New Delhi: The Nirav Modi-Punjab National Bank (PNB) scam has brought to light a host of banking frauds in the country.
Diamond merchants, many believe, have been operating in the grey for years now. Add to that the falling global demand for diamonds and traders have taken to dealing in dubious ways to stay sustainable.
According to credit rating agency CARE, global demand for diamonds has seen a steady dip since the first quarter of 2016. With 90% of the world’s diamonds being cut and polished in India and China, the weak demand has adversely affected traders.
Profits are falling and merchants have been offloading their inventories at low prices. With their books in the red, these businessmen have been inflating balance sheets by distributing diamond consignments around the globe.
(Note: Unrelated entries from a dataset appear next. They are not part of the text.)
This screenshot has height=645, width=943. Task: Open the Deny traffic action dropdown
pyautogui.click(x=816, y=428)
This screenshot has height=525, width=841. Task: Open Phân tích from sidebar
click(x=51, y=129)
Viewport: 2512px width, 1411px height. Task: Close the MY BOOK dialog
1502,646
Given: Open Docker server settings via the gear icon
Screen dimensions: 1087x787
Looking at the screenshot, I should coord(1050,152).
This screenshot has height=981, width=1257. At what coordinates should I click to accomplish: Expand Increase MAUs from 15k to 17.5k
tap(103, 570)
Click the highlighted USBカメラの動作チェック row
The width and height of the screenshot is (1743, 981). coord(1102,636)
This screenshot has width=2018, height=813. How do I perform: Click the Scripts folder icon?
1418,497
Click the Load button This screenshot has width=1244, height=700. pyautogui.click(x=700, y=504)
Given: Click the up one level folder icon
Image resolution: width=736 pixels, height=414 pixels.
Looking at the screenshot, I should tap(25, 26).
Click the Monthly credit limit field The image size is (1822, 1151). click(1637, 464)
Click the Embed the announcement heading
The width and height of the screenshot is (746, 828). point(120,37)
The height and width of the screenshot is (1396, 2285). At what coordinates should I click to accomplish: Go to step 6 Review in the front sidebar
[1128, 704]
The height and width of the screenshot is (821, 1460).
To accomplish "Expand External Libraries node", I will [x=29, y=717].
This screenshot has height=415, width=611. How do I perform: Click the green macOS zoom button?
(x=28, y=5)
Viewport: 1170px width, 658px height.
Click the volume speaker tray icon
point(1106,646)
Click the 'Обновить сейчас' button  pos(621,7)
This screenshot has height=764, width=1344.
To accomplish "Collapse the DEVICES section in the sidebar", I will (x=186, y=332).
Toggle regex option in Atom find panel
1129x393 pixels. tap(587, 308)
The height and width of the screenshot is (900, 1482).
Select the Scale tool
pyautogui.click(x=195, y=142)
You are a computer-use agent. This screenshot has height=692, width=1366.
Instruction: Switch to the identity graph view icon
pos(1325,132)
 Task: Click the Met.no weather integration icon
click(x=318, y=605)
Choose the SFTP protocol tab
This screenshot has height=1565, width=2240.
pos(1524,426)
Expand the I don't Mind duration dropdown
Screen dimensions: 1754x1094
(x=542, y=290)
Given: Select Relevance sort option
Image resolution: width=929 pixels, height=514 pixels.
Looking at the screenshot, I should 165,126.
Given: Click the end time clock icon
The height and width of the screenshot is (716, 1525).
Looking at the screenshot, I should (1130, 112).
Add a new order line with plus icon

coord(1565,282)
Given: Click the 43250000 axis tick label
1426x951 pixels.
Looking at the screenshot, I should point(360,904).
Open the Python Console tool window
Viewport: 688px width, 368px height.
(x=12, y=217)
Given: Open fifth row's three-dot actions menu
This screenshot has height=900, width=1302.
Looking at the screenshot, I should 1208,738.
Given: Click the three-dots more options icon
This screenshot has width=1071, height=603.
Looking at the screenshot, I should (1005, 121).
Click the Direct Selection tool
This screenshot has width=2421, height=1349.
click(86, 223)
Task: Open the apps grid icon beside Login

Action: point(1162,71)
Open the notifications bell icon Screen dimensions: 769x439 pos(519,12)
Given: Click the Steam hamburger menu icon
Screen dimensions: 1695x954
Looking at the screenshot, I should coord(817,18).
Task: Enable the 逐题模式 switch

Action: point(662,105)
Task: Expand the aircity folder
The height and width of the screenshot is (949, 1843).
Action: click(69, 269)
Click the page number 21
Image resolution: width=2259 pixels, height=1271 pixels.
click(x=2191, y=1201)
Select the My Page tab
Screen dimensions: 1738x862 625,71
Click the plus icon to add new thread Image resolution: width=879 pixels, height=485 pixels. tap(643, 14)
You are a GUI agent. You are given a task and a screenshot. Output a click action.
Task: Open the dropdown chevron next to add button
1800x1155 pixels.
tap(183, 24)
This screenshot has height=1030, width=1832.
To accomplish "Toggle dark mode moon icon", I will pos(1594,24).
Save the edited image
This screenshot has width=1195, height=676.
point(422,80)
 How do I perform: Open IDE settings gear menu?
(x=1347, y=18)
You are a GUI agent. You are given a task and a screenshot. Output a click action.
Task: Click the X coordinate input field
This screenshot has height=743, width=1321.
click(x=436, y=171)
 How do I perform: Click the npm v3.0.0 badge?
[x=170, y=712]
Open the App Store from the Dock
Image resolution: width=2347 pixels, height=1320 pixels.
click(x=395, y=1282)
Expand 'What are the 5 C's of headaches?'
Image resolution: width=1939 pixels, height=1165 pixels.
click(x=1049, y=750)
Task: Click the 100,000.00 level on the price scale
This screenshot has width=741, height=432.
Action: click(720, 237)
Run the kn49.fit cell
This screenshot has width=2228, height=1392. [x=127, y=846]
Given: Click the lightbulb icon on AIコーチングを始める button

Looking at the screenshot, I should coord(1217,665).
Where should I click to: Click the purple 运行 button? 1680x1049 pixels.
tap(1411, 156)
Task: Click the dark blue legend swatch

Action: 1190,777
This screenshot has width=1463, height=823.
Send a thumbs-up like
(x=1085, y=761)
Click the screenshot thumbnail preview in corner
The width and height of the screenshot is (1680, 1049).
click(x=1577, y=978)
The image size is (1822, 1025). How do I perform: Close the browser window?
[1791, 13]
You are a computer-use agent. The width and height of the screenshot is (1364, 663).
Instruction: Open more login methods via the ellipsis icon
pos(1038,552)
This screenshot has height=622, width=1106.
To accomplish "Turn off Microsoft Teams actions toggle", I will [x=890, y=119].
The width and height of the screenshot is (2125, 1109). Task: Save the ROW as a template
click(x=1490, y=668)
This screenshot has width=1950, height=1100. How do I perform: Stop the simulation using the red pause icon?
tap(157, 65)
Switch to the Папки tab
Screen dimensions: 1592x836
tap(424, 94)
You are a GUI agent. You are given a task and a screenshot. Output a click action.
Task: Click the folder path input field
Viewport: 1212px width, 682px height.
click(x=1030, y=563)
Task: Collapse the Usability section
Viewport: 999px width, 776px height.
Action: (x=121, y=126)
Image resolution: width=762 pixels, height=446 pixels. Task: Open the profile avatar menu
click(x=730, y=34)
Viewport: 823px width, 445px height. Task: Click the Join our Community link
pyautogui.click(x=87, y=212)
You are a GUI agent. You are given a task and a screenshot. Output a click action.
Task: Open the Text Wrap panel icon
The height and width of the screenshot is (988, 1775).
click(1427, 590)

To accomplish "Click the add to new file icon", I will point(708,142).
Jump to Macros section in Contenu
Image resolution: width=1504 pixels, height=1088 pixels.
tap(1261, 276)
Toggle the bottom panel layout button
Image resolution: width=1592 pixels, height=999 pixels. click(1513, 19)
As one consignment shows up in different books, it gives the impression of multiple orders doing the rounds. The term used for this bogus trading — Pudiya Ghumao (passing the packet) or round-tripping.
Talking to News18, a diamond merchant in Surat explained the process. "In order to inflate my books, I create shell companies in other countries. My business in India exports a consignment to one of the shell companies and takes a loan from Indian banks showing that sale. The shell company then takes a loan from either foreign banks or from foreign branches of Indian banks to buy the jewels. For the businessman, that is two sources of loans, while the product is still with him," the trader said on the condition of anonymity.
This artificial trading is said to be an open secret. The banks know, other traders know and even the government seems to have turned a blind eye towards it.
In 2012, to curb these practices, the UPA-II government was the first to set a two percent import duty on polished diamonds. The current government, during the 2018 Union Budget, increased the number to five percent.
"These restrictions did, to an extent, curb the practice but those who have been involved in this corrupt practice for long were still given loans to cover their base. The banks did so because they did not want the businesses to turn into Non-performing Assets (NPA),” the trader said.
These 'legacy' traders kept on taking larger loans and inflating their books as banks would give them targets to achieve for the corresponding year of them taking the loan.
This loan-on-a-loan policy is what led to the biggest banking fraud in the country.
Talking about the Rs 11,360-crore scam, the diamond merchant said, "The media, and subsequently the people, came to know about Gitanjali Gems just last week. We, the traders, have known about them for five years. We knew the skeletons could tumble out any day."